:: MATERIALS PROVIDED ::
::::

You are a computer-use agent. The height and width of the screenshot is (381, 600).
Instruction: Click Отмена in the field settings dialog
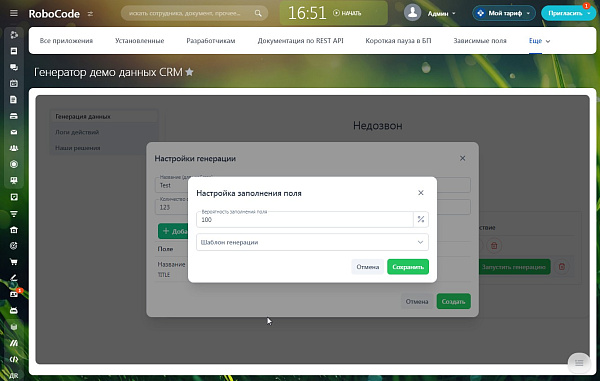(x=368, y=267)
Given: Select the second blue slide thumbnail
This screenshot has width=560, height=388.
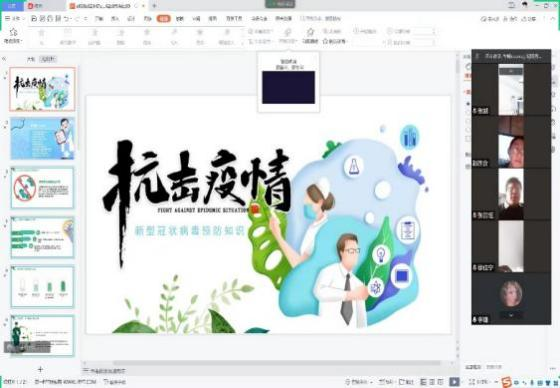Looking at the screenshot, I should point(42,138).
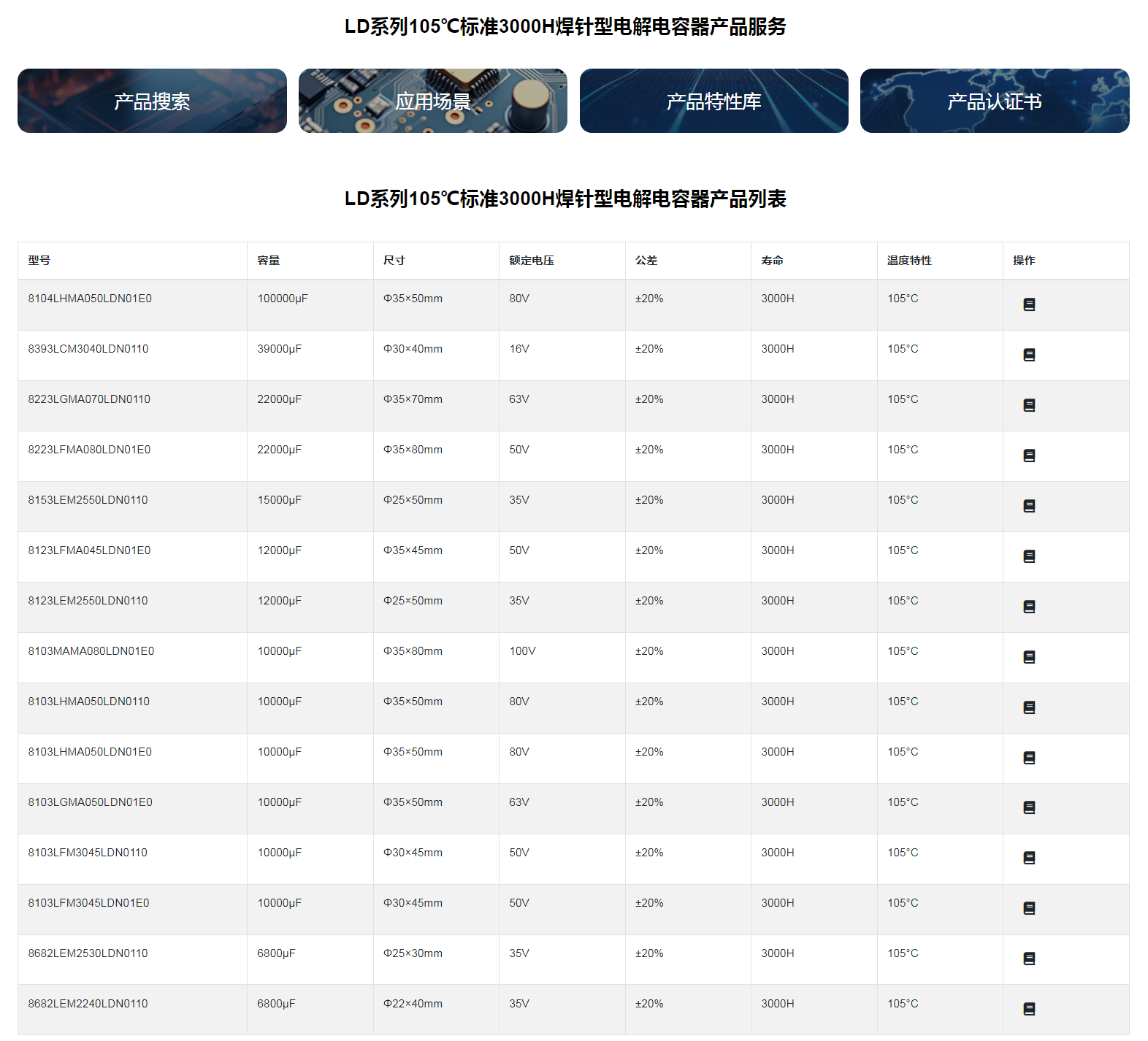The height and width of the screenshot is (1041, 1148).
Task: Select model 8223LFMA080LDN01E0 in the table
Action: [x=89, y=450]
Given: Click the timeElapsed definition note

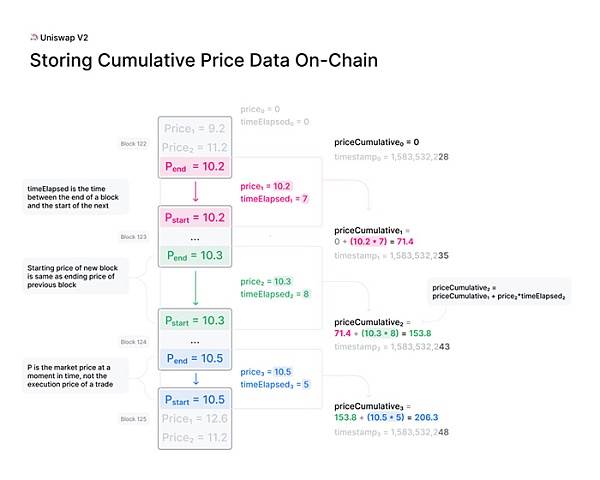Looking at the screenshot, I should (76, 197).
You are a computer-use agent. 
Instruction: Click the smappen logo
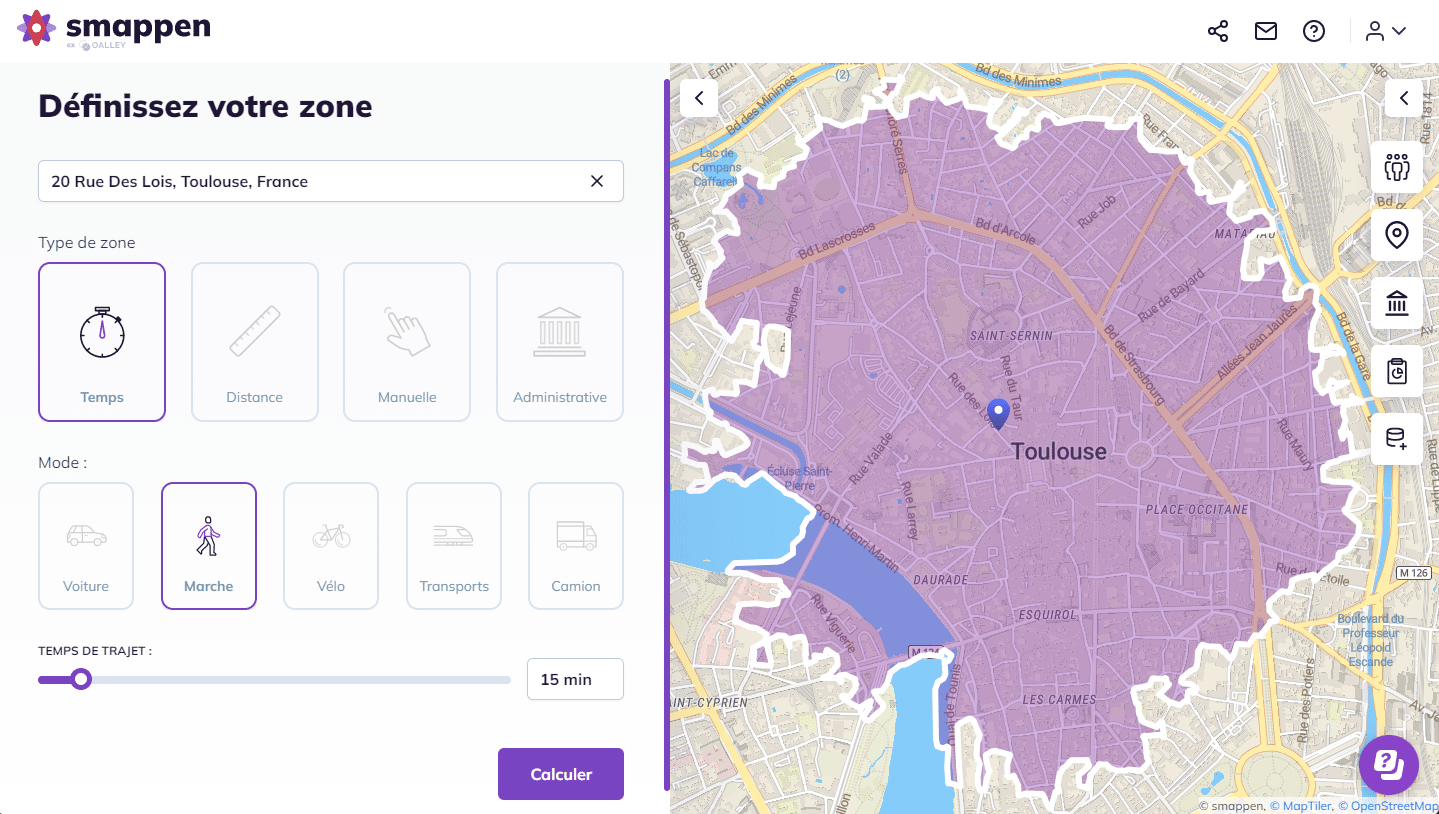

::::

:: WRITTEN PROBLEM ::
Convert the material above into a JSON list of strings, with one string for each line and no blank lines. Leave the pictures out.

:: REPLY ::
[
  "You are a computer-use agent. The height and width of the screenshot is (381, 600).",
  "Instruction: Click Отмена in the field settings dialog",
  "(x=368, y=267)",
  "Given: Select the second blue slide thumbnail",
  "This screenshot has width=560, height=388.",
  "Looking at the screenshot, I should point(42,138).",
  "The height and width of the screenshot is (1041, 1148).",
  "Task: Select model 8223LFMA080LDN01E0 in the table",
  "Action: [x=89, y=450]",
  "Given: Click the timeElapsed definition note",
  "Looking at the screenshot, I should (76, 197).",
  "You are a computer-use agent. ",
  "Instruction: Click the smappen logo"
]